If I understand correctly expression .ht* in the next code will match all that starts with .ht, so my .ht_lalala is safe.
<Files ".ht*">
Require all denied
</Files>
But what about next one?
(^\.ht|~$|back|BACK|backup|BACKUP$)
Is it correct for matching files: .htaccess, back, backup, BACKUP? Or next will be better instead
(^\.ht*|back*|BACK*$)
What I'd like to understand is what ~$
actually means in my code. I don't know where I saw it, but I have it in my code, and now I doubt that it's correct. Maybe it meant to be something like (^.ht|~$) just for one group.
I know basic things about regex, what is ^
and $
, and that *
means 0 or N from previous text/token, but ~
doesn't make sense inside the pattern, unless it's just a simple character and it does nothing but matches ~. I've read Apache docs, I guess for multiple matches FilesMatch and DirectoryMatch is better, however regular expressions can also be used on directives Files and Directory, with the addition of the ~ character, as is stated in the docs examples.
<Files ~ "\.(gif|jpe?g|png)$">
#...
</Files>
And well, what I want exactly is to know how to match different files or directories.
One more thing, should I escape the .
? Because default httpd.conf doesn't do so. Or it's just different for httpd.conf and .htaccess (which doesn't make sense to me)
CodePudding user response:
<Files ".ht*">
In this context, .ht*
is not a regular expression (regex). It is a "wild-card string", where ?
matches any single character, and *
matches any sequence of characters. (Whilst this is also a valid regex - a regex would match differently).
But what about next one?
(^\.ht|~$|back|BACK|backup|BACKUP$)
This is a regex (it cannot be used in the <Files>
directive as you have written above, without enabling regex pattern matching with the ~
argument - as you have used later.)
In this regex, ~$
matches any string that ends with a literal ~
(tilde character). This is sometimes used to mark backup files.
It also matches...
- Any string that starts
.ht
(which naturally includes.htaccess
). - Any string that contains
back
orBACK
orbackup
(matchingbackup
is obviously redundant). - Any string that ends with
BACKUP
.
Consequently, this does not look like it's doing quite what you think it's doing.
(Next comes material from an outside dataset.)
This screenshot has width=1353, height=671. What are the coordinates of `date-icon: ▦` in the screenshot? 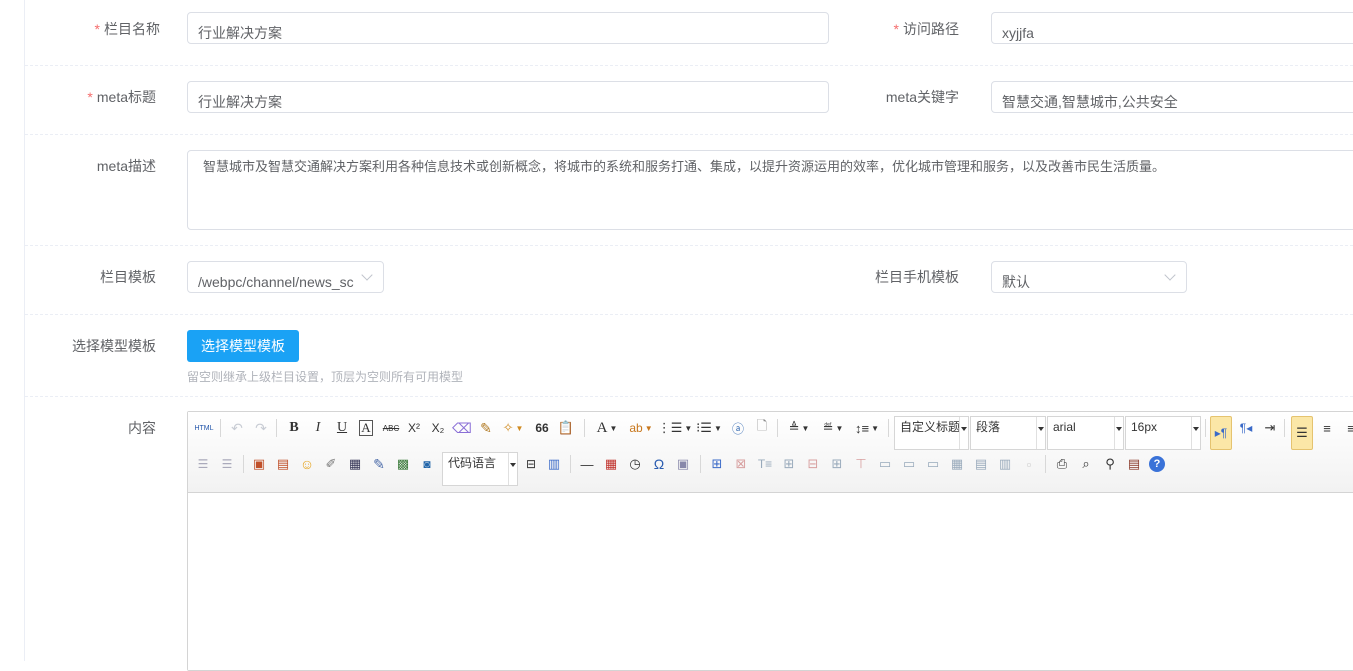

Or next will be better instead
(^\.ht*|back*|BACK*$)
Whilst this is a valid regex, you've obviously reverted back to a mix of "wild-card" pattern matching. Bear in mind that in regex speak, the *
quantifier matches the previous token 0 or more times. It does not match "any characters", as in wild-card pattern matching.
This still matches ".htaccess", but only because the pattern is not anchored. For example, ^\.ht*$
(with an end-of-string anchor) would not match ".htaccess".
<Files ~ "\.(gif|jpe?g|png)$">
With the Files
directive, the ~
argument enables regex pattern matching. (As you've stated.) This is quite different from when ~
is used inside the regex pattern itself.
One more thing, should I escape the
.
? Because default httpd.conf doesn't do so. Or it's just different for httpd.conf and .htaccess (which doesn't make sense to me)
I think you're mixing things up. In your first example, it's not a regex, it's a "wild-card" pattern (as stated above). In this context, the .
must not be backslash-escaped. It matches a literal .
(dot). The .
carries no special meaning here. The .
should only be escaped if you need to match a literal dot in a regular expression.
For example, the following are equivalent:
# Wild-card string match
<Files ".ht*">
and
# Regex pattern match
<Files ~ "^\.ht">
(However, it is preferable to use FilesMatch
instead of Files ~
to avoid any confusion. FilesMatch
is "newer" syntax.)
There is no difference between httpd.conf
and .htaccess
in this regard.
CodePudding user response:
When in doubt, RTFM.
~
enables regex. Without it, you just get access to wildcards ?
and *
.
As far as I know Apache uses the PCRE flavor of regex.
So once you've enabled regex via ~
then use https://regex101.com/r/lPkMHK/1 to test the behavior of the regex you've written.